Hospital at home programs at a critical juncture


https://www.kaufmanhall.com/healthcare-consulting/gist-resources-kaufman-hall/kaufman-hall-blogs/gist-weekly

Published in Health Affairs last month, this piece explores the history of hospital at home (HaH) programs and examines some of the barriers currently limiting their growth.

HaH programs were introduced in the US back in the 1990s but remained rare due to a lack of reimbursement.

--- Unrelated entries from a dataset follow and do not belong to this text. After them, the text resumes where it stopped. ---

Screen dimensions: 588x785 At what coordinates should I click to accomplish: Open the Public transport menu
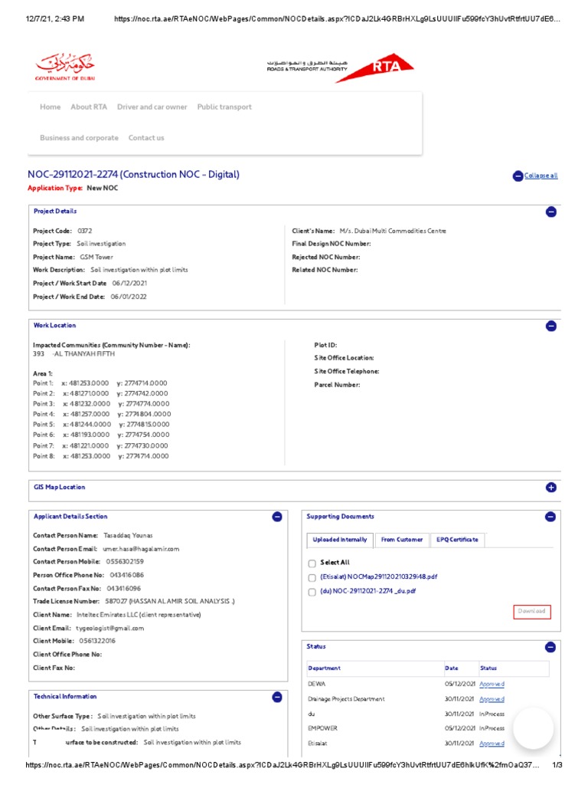[x=224, y=107]
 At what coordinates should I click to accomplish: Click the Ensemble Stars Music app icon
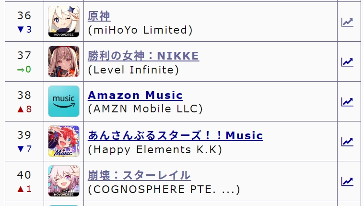click(x=64, y=141)
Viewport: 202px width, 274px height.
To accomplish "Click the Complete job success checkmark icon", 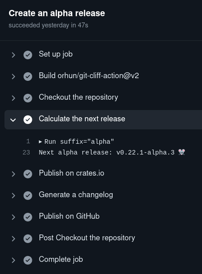I will point(28,260).
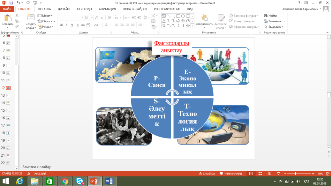This screenshot has width=331, height=186.
Task: Open the font size dropdown
Action: click(x=93, y=18)
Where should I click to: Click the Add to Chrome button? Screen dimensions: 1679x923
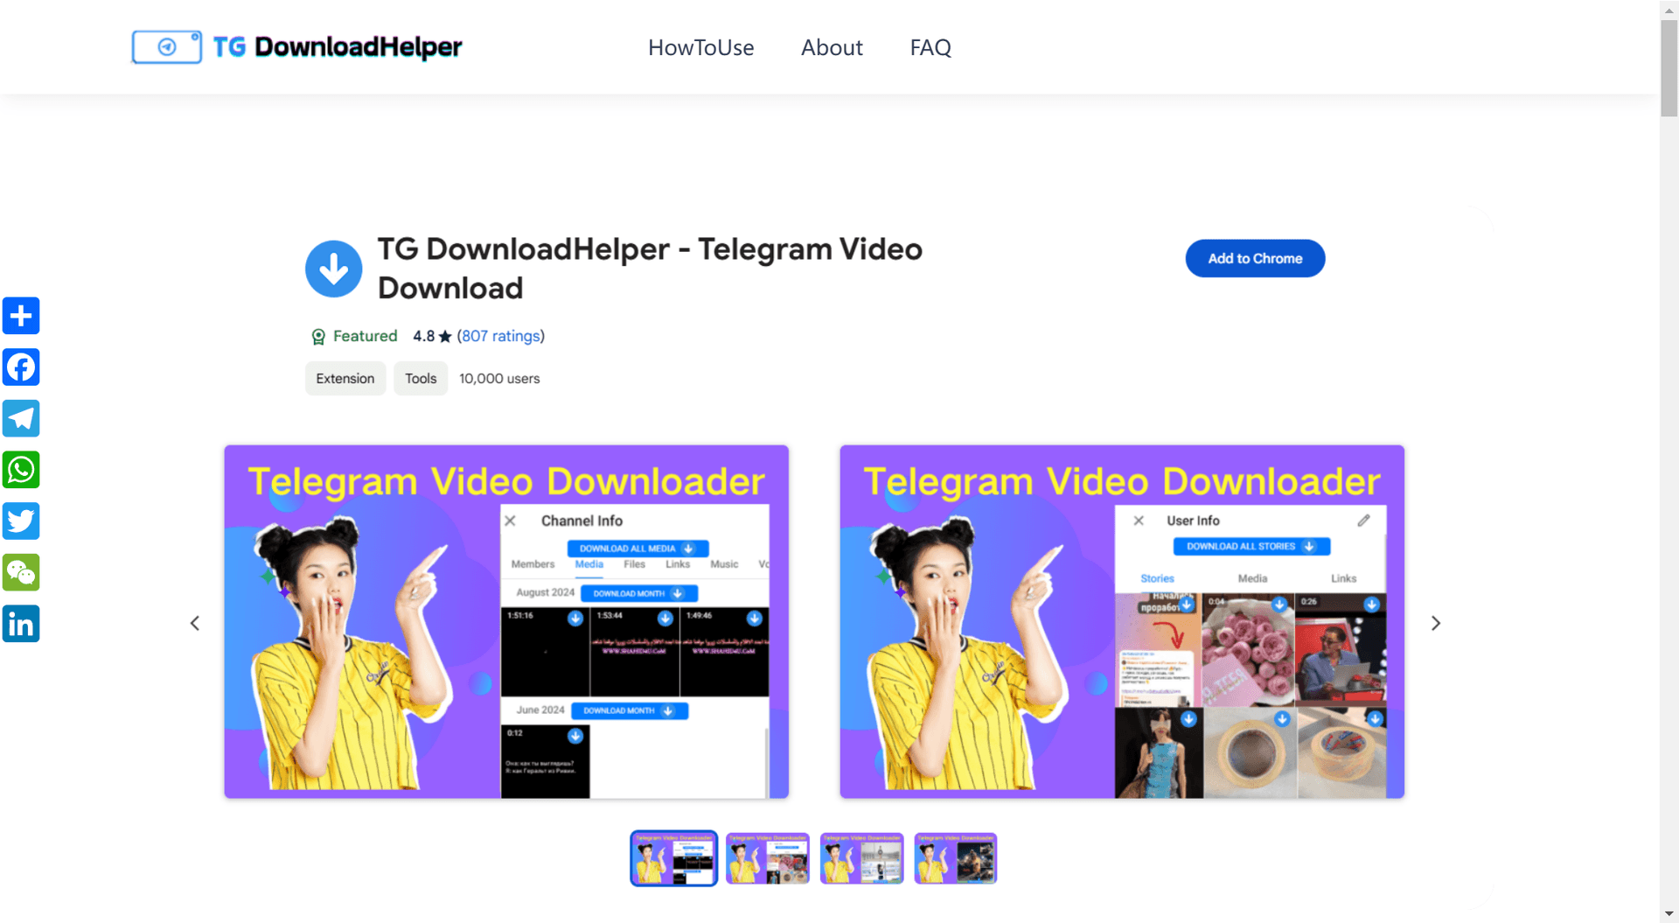click(x=1255, y=259)

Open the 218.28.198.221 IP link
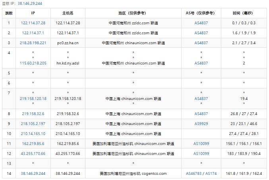point(33,43)
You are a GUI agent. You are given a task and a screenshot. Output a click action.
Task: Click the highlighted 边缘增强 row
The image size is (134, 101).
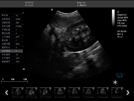[12, 51]
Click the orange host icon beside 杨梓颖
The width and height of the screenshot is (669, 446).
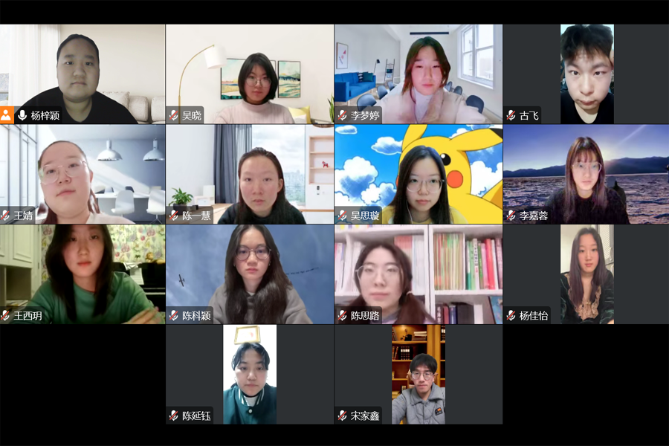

That changed in 2020 when the Centers for Medicare and Medicaid Services (CMS) introduced the Acute Hospital Care at Home waiver, which allows fee-for-service Medicare reimbursement for providing inpatient-level care at home, prompting the number of HaH programs nationwide to swell from about 20 to more than 320 today.

Although early findings from this initiative have been positive, the future of many of HaH programs is in doubt, as the waiver is set to expire at the end of 2024, barring congressional action.

The authors argue that making the Medicare waiver program permanent is essential to overcome HaH’s “common agency problem,” which prevents many hospitals from building out their home-based programs to scale if they cannot receive reimbursement for all eligible patients. 
The Gist: The Medicare waiver program has incubated many new HaH programs, but most of these programs remain very small; even for systems with the most robust programs, HaH volume only represents a sliver of their total inpatient volume. 

Without guaranteed fee-for-service Medicare reimbursement, the average health system will find it difficult to devote the significant resources and investment that program creation and expansion requires. 

If Congress moves to make the waiver program permanent, or at least extends it for several more years, state Medicaid programs and private payers may be more incentivized to follow suit and provide reimbursement for the care model. 

Although legislation has been introduced to this end in Congress, action on this front in an election year is going to be challenging.